Jurnalisme modern di Indonesia mendapat pengaruh besar dari Eropa dan khususnya Belanda. Jurnalisme Muhammadiyah awal juga tak luput dari pengaruh ini, setidaknya dari segi istilah kewartawanan (mengingat dari segi isi ataupun penampilan sudah pasti berbeda dibandingkan dengan media cetak yang dikeola orang Belanda tulen maupun Indo-Eropa). Beberapa istilah jurnalistik yang kerap muncul di tengah warga Muhammadiyah, khususnya yang berkaitan dengan jurnalisme, ialah redacteuren (para redaksi), advertentie (advertensi), reclame (iklan), cor[r]espondentie (korespondensi), notulen (notula/catatan tentang jalannya rapat) dan verslaggever (reporter).
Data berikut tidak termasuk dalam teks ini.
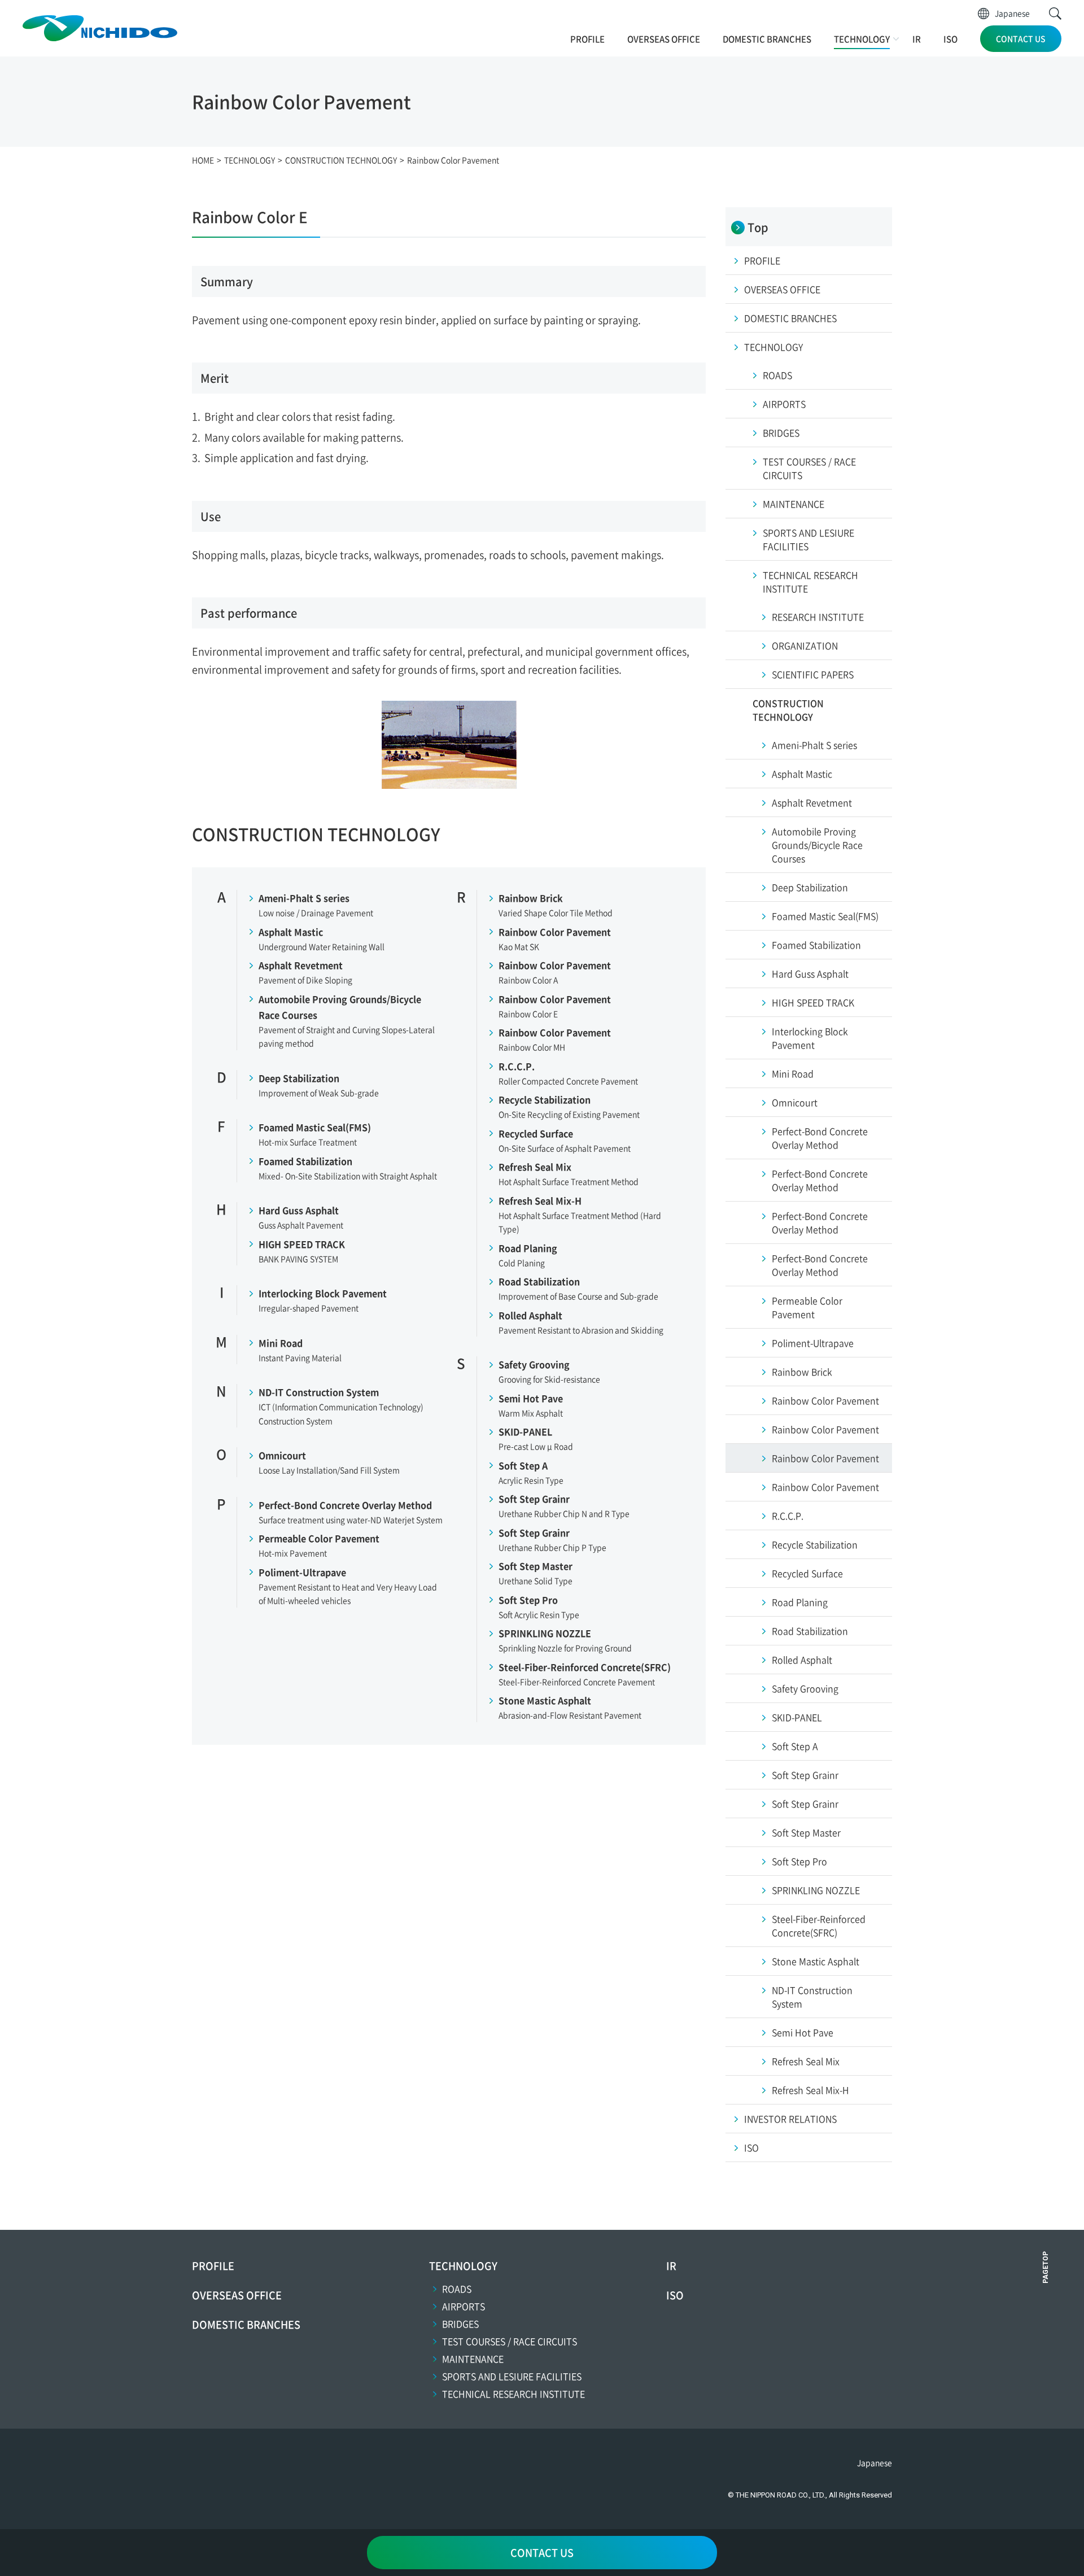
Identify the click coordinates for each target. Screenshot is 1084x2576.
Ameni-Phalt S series (304, 898)
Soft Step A (523, 1465)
Pemakaian sejumlah istilah yang diambil dari bahasa Belanda tak sekedar hanya meminjam kata saja, melainkan juga ilmu tentang pengelolaan administrasi secara modern yang memang diinisiasi oleh Belanda. Di sisi lain, hal ini juga menunjukkan bahwa hingga taraf tertentu di antara warga Muhammadiyah yang berpendidikan ada yang memahami bahasa Belanda, setidaknya untuk keperluan praktis dan keilmuan. Namun, untuk pembicaraan sehari-hari warga Muhammadiyah di era 1920an tidak memakai bahasa Belanda sebagai bahasa pengantar. Yang dipakai adalah bahasa Melayu, yang kemudian dikenal sebagai bahasa Indonesia.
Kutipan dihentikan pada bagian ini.